Algo —una ausencia pendular— daba vueltas por encima de Achamian… Tenía que estar despierto.

Pero el olor había hecho caer de rodillas a Seswatha y le provocaba continuamente arcadas. No conseguía arrojar más que babas ardientes, aunque sus tripas se agitaban convulsas una y otra vez. Por encima, desde la penumbra, Nau–Cayuti le observaba, demasiado cansado para mostrar expresión alguna.

Habían ascendido en la oscuridad interminable, cada vez más alto, sabiendo que tarde o temprano el vacío tenía que dar paso a los horrores. Empezaron a llover desechos: orina y excrementos, surgiendo de grietas, formando charcos sobre los que tenían que saltar. Pasaron junto a pozos que alguna vez habían sido pasillos, donde corrientes de estiércol líquido se precipitaban hacia la interminable oscuridad. Bordearon grandes hoyos de carne podrida adonde habían arrojado cadáveres —algunos de fetos con malformaciones, otros de adultos— desde alturas desconocidas. Incluso atravesaron un lago lleno de agua salobre que debía de haberse acumulado durante miles de años de lluvias.

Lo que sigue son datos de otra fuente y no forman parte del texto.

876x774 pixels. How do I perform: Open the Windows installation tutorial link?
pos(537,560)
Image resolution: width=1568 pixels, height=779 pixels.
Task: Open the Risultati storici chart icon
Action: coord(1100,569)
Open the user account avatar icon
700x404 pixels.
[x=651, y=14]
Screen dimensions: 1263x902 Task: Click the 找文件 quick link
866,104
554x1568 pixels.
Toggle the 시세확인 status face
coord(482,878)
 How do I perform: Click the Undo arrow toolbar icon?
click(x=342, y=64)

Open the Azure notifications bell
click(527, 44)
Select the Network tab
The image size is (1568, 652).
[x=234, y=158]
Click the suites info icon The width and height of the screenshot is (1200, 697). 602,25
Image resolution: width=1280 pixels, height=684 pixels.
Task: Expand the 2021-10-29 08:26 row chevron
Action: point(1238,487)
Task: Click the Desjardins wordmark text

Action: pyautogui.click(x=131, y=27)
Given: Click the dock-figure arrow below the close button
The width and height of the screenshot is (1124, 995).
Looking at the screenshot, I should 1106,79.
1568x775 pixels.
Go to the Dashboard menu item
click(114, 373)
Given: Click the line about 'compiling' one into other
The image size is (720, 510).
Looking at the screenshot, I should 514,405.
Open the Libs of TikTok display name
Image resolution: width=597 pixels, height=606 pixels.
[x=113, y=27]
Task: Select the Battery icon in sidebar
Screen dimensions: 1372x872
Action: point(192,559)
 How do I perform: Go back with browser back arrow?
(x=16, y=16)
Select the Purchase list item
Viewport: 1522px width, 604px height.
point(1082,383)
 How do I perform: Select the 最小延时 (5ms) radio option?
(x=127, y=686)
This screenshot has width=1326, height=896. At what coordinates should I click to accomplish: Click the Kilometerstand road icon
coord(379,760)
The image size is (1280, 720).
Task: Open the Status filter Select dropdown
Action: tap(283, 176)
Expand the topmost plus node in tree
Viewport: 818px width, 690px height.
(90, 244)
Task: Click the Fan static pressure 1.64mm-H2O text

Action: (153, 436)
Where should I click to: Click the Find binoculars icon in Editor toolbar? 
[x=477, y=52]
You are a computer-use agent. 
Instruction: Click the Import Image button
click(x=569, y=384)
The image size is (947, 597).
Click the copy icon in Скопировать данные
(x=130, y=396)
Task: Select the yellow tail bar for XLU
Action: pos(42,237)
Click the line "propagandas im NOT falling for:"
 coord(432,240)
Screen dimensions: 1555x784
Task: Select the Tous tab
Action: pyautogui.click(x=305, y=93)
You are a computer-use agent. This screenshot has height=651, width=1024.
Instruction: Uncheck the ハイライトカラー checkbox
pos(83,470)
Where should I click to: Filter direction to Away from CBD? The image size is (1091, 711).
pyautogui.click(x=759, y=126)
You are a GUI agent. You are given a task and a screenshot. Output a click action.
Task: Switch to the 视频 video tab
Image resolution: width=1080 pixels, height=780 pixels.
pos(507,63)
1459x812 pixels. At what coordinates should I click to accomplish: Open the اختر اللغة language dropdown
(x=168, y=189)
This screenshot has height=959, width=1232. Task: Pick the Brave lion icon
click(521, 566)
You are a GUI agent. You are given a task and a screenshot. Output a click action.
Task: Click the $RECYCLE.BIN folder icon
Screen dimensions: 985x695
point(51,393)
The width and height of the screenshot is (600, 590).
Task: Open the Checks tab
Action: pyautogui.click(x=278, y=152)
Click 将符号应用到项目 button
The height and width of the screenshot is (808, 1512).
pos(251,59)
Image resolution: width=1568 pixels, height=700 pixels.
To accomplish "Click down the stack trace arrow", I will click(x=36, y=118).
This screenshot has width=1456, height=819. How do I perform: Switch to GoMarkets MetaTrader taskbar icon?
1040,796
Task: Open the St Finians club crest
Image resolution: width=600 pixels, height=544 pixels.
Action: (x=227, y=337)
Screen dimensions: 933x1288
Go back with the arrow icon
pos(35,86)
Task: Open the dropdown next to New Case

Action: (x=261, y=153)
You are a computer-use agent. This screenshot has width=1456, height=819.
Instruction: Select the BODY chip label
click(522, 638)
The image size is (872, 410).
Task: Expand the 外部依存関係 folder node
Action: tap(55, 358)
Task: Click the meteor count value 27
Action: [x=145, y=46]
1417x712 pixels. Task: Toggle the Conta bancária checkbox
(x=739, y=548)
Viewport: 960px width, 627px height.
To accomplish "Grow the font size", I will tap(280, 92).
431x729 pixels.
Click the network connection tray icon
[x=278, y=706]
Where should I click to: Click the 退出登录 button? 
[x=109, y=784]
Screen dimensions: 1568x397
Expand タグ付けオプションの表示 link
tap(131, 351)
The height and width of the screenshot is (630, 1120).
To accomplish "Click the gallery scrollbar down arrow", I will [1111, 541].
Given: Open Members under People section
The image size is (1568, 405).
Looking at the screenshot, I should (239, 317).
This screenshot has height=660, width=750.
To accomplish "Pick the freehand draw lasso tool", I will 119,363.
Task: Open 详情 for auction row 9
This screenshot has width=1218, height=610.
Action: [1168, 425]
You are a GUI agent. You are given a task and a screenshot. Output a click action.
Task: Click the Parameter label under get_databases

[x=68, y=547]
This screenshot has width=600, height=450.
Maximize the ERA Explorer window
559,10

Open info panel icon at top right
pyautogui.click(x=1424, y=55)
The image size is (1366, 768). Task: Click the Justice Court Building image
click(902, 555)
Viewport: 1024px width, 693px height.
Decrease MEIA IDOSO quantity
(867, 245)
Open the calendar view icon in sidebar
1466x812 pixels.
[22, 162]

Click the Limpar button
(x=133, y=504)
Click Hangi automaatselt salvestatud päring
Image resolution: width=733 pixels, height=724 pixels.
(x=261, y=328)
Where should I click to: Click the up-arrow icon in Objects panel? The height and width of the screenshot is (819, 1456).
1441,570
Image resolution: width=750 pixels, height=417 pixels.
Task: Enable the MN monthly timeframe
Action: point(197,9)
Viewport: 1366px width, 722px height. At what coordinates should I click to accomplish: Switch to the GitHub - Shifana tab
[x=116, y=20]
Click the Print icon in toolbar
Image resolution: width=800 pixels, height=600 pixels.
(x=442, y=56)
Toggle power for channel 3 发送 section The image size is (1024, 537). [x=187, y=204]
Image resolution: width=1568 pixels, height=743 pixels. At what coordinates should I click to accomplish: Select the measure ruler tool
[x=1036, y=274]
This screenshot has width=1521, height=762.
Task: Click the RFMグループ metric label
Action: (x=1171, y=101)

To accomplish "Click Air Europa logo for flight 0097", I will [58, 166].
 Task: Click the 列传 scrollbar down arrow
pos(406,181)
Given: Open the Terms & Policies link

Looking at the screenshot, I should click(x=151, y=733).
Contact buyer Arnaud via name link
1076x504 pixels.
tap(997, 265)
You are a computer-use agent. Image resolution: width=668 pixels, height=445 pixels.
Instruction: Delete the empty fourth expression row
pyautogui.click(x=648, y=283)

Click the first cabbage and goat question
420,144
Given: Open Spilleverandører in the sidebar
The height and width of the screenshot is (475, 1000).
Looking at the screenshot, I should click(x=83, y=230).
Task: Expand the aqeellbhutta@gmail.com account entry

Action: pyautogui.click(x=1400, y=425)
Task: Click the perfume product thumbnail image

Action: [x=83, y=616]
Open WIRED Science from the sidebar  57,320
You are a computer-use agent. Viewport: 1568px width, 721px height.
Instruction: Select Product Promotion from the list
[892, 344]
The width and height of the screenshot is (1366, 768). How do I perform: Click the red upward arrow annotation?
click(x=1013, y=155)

Habían llorado de alivio mientras se bañaban. No era poco sentirse limpio en un lugar como aquél.

Naturalmente, Seswatha había oído rumores. En una ocasión incluso pudo hablar detenidamente con Nil–Giccas, que había luchado en los pasillos de aquel lugar miles de años antes. Pero nada podía preparar a Seswatha para la horrible inmensidad de la Incu–Holoinas. Según el rey nohombre, ni uno de cada cien inchoroi había sobrevivido a la caída del Arca desde los cielos, y sin embargo mil millares de ellos habían luchado contra los nohombres en el curso de sus innumerables guerras. El Arca, insistía Nil–Giccas, era un mundo que había crecido hacia adentro, un laberinto de laberintos.

—Sé precavido —habían recitado los labios blancos—. Por muy profundo que sea, el cáliz del mal siempre rebosa.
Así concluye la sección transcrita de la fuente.